▸ **TASK DIRECTIONS**:
Only the lines below from the one containing "[Youtube] (240, 1311)" to the one containing "Cổ đông (1167, 39)" should be repeated, both included and unchanged.

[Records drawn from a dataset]
________________________
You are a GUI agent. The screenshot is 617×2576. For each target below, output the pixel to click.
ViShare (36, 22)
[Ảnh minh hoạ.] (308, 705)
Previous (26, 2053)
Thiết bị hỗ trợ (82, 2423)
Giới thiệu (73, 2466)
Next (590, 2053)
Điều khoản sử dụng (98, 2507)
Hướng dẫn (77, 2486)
________________________
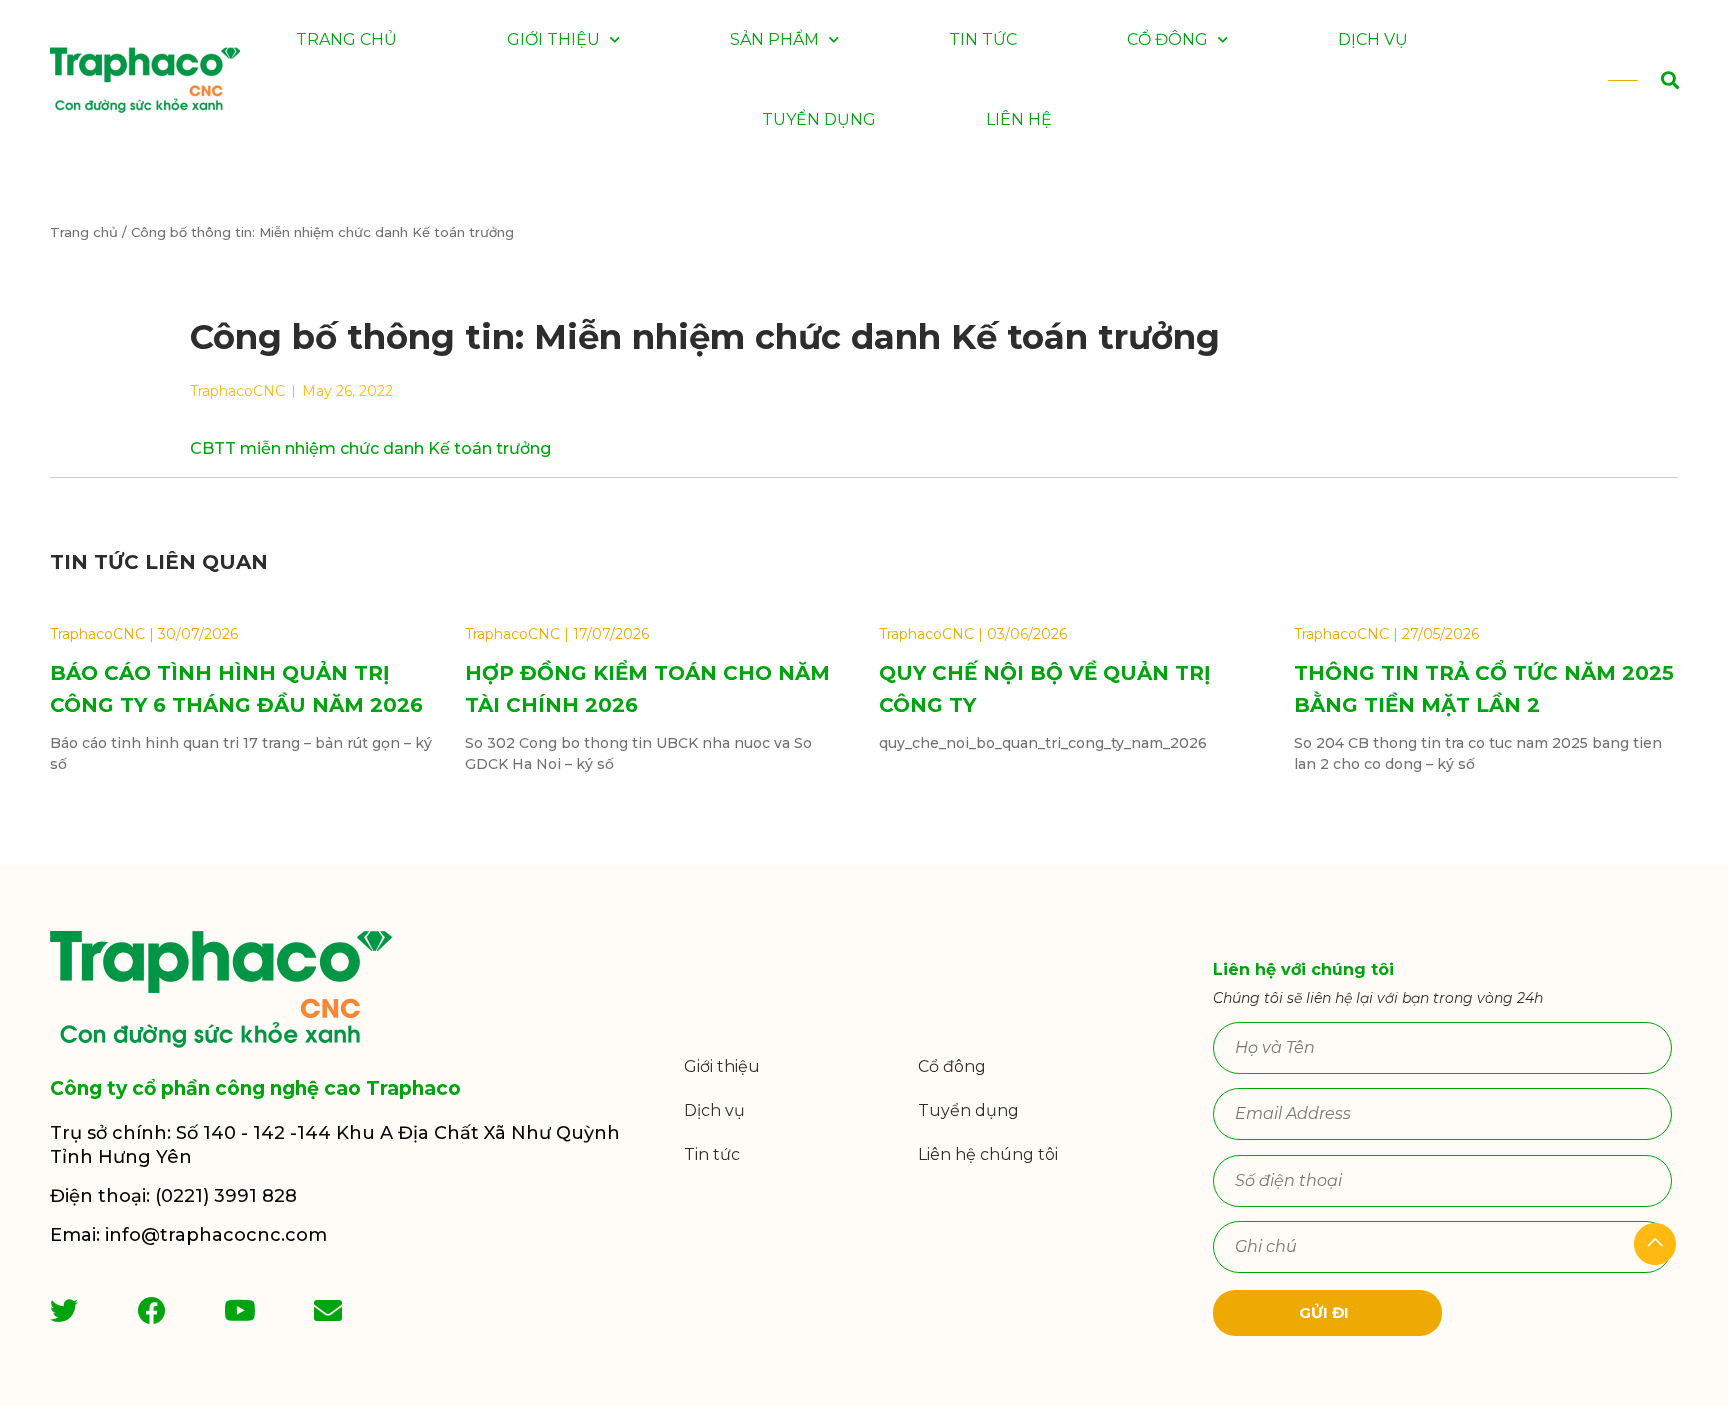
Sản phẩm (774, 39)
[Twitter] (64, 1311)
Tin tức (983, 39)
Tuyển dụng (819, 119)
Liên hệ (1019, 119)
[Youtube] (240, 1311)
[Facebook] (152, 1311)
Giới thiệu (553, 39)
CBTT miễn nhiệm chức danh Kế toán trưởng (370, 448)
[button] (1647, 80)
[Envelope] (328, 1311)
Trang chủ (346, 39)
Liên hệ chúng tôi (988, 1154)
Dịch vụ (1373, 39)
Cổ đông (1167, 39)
________________________
▸ **TASK OUTPUT**:
[Youtube] (240, 1311)
[Facebook] (152, 1311)
Giới thiệu (553, 39)
CBTT miễn nhiệm chức danh Kế toán trưởng (370, 448)
[button] (1647, 80)
[Envelope] (328, 1311)
Trang chủ (346, 39)
Liên hệ chúng tôi (988, 1154)
Dịch vụ (1373, 39)
Cổ đông (1167, 39)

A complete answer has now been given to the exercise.